In the northern part of the moors are the areas known as Minera Mountain and Esclusham Mountain. Further south are Ruabon Mountain and Eglwyseg Mountain. In the west the moors reach their greatest height at Cyrn-y-Brain, 565 m above sea level.

To the north and north-east, the moors are bounded by Minera Limeworks and the Clywedog valley. In the east they slope down to the villages of Rhosllannerchrugog and Ruabon. There are several small reservoirs in this area. At the southern edge of the moors the cliffs of Eglwyseg Rocks overlook the River Dee and the Vale of Llangollen. On the western side there are more cliffs at World's End while the Horseshoe Pass separates the moors from Llantysilio Mountain. Llandegla Forest, a large conifer plantation, covers the north-western side.

Ruabon Moors are part of the Clwydian Range and Dee Valley Area of Outstanding Natural Beauty and a Site of Special Scientific Interest, hosting a wide variety of plant and animal life. Large parts of the moors are covered with heather. Where there are outcrops of limestone on the surface a number of scarce plants can be found such as prickly sedge, dark red helleborine and rigid buckler-fern.

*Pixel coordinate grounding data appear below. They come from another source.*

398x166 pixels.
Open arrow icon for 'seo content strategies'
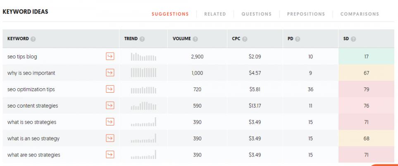pyautogui.click(x=110, y=106)
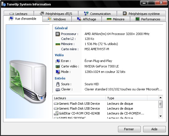
Task: Click the Carte vidéo graphics card icon
Action: 58,66
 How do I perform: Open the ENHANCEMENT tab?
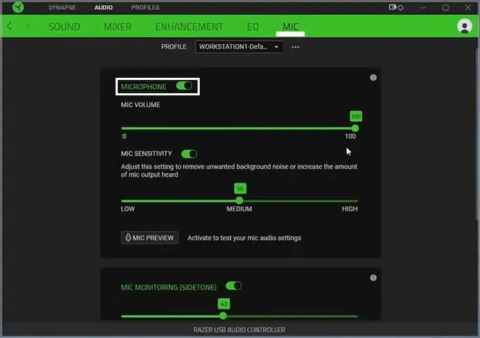click(x=189, y=27)
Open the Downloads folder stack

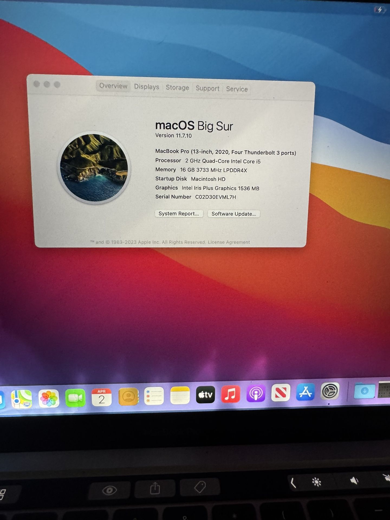365,391
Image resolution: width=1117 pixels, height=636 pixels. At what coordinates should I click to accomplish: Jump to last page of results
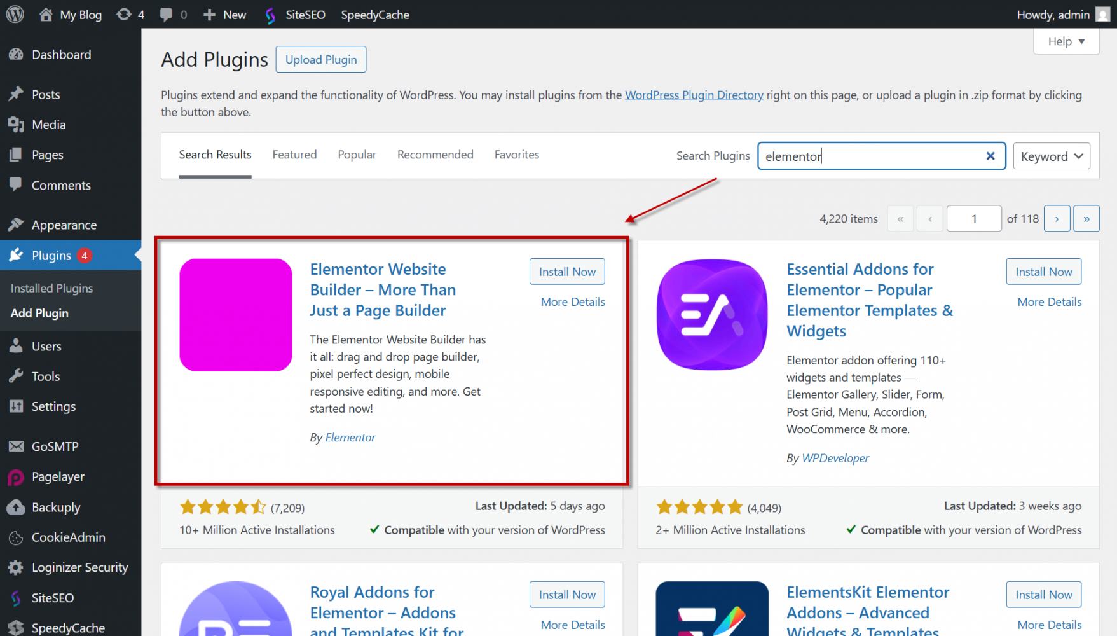pos(1086,219)
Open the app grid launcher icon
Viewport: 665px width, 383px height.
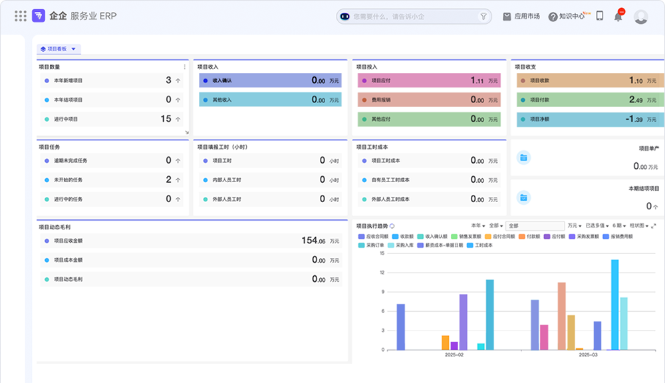point(21,16)
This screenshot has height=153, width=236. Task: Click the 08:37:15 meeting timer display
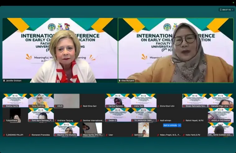(227, 10)
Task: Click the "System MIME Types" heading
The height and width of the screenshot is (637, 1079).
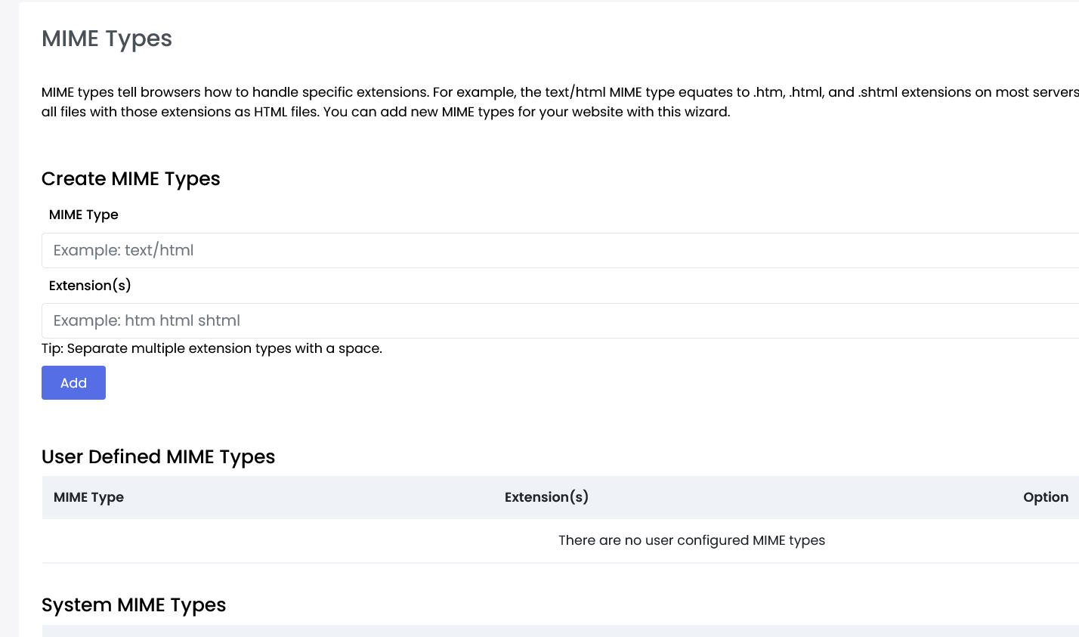Action: click(134, 605)
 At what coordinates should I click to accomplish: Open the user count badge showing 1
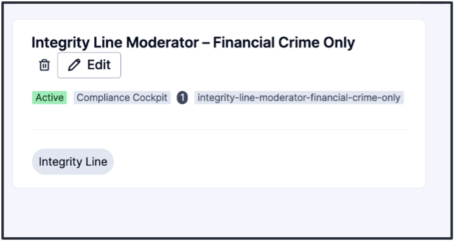[182, 98]
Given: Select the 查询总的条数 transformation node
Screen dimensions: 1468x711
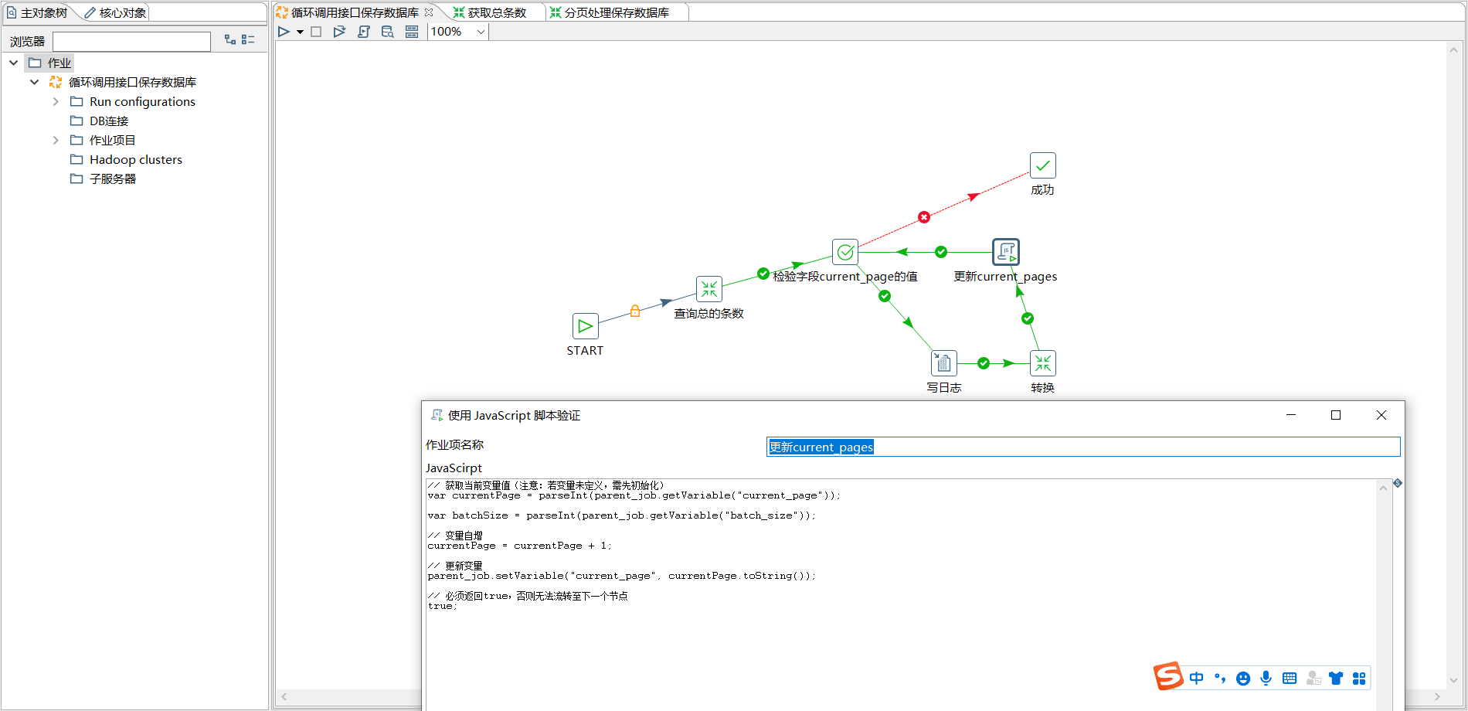Looking at the screenshot, I should point(709,289).
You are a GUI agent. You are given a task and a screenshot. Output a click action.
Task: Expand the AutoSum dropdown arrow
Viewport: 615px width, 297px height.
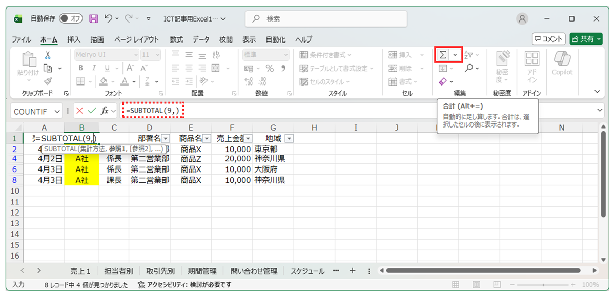tap(455, 55)
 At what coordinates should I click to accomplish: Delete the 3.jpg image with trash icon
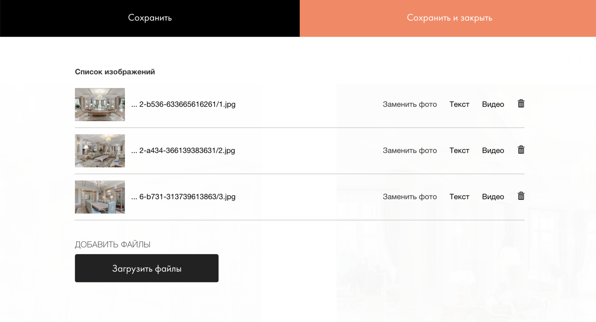tap(521, 196)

The moors are managed for red grouse shooting. Huge numbers were shot in the past (an average of 4658 per year from 1900 to 1913) but numbers have now decreased dramatically. The area is also home to black grouse and a major conservation programme has caused their population to increase in recent years. Other birds which can be seen include peregrine falcon, merlin, hen harrier, short-eared owl and ring ouzel.

The area has been modified by human activity since prehistoric times when people built cairns and cleared the original forest. Mining has taken place in the area since Roman times and there are still many shafts of disused lead, zinc, silver and coal mines dotting the area. During the Second World War bombs were dropped on the moors by German planes heading to and from Liverpool and a number of bomb craters can still be seen today.

The area is popular with walkers and rock-climbers and the Offa's Dyke Path crosses the region.